A recent New York Times piece on a study that “found that more than 80 percent of [patient advocacy groups] accept funding from drug and medical-device companies” provides a case study of this approach to advocacy.
Patient groups are important voices in our health care system. They help ensure debates over medical treatment remain tied to the real world, patients can help regulators and health care professionals better understand the human trade-offs involved in treatments, and patients can report on the effects of drugs and devices in ways computers and modelling cannot. The importance of patients in health care is one reason their input was mandated in the 21st Century Cures Act, bipartisan legislation President Obama signed into law shortly before leaving office.
But there are lots of patients, and they suffer from lots of ailments. There are also lots of doctors, researchers, labs, and drug and device companies trying to cure those ailments. But there is a finite amount of money and time to devote to that research. There are also a finite number of people who can review that research to ensure the drugs and devices work. Who gets heard while others do not? Which diseases get marches and ribbon and ultimately treatments, and which get ignored? The answer determines how millions of people live, and can drive hundreds of millions of dollars to those who make the drugs and devices used in those treatments (the pharmaceutical giant Pfizer had nearly $50 billion in revenue in 2015).
One way to get to the front of the line for research dollars and drug approval is by lobbying the funders and reviewers directly — calling members of the House Appropriations Committee, researchers at the National Institutes of Health, and regulators at the Food and Drug Administration, and saying “fund this, research this, approve this.” Such an approach can work, but on its own has limited utility. It’s like saying “now that you’re at Disneyland, you should buy Mickey Mouse ears with your name on them” when the real power over a vacation is deciding to go to Anaheim rather than Yellowstone in the first place.
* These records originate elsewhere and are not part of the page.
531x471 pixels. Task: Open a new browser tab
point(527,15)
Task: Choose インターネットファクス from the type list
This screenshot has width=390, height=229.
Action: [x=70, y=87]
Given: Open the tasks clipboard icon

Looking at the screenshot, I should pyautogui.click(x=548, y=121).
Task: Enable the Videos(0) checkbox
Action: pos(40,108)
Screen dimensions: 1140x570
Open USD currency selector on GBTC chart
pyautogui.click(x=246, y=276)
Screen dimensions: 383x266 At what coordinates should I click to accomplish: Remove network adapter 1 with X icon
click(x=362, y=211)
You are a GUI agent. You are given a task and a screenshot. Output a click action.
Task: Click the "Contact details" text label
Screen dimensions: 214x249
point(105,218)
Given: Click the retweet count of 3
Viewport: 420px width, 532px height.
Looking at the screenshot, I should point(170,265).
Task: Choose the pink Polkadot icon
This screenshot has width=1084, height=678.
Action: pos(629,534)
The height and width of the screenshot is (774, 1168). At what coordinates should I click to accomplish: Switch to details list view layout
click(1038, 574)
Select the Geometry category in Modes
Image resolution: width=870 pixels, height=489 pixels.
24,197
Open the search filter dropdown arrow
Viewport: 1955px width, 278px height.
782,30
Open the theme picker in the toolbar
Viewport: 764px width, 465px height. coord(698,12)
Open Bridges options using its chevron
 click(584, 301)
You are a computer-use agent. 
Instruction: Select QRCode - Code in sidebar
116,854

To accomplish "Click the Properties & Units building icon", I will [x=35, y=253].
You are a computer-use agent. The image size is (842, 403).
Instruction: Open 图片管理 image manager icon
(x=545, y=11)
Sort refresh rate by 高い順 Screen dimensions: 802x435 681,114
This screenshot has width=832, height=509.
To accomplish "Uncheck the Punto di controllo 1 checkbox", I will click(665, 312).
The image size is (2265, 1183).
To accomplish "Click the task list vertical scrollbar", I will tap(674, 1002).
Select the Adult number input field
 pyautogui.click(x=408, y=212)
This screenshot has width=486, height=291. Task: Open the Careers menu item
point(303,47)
Enter the drug and device companies funding of patient groups. If those who determine funding, research, and approval are hearing about a specific disease they are more likely to be open to the company that can provide the cure. The challenge isn’t proving diseases are bad, it’s proving that this disease merits more attention than that disease — the challenge is one of focusing finite attention and funding toward and thus away from. As such, smart drug and device companies do not start by selling the cure, they start by selling the problem — a problem to which they happen to have a solution. They fund patient groups to raise the profile of children in desperate need, of families straining under the emotional and financial burdens of care-taking, and the hopeless fear of watching a loved one suffer from the condition the company can help cure — which is necessarily at the expense of another child and another family.
The suffering is real. The fear is honest. The pain and burdens true. But policymakers cannot pay attention to all suffering, burdens, fears, and pain. Recognizing that time and attention are zero-sum, smart drug and device companies invest in drawing that attention to medical conditions to which they have promising responses. Some of that attention is drawn through the patient groups the companies help fund. Having secured that attention, the companies don’t need to sell their cures, that their cures will be purchased is nearly a foregone conclusion. The first time you go to Disneyland, you buy mouse ears with your name embroidered on them, Disney doesn’t have to sell them to you because you already bought the ticket to their theme park rather than going on a hike.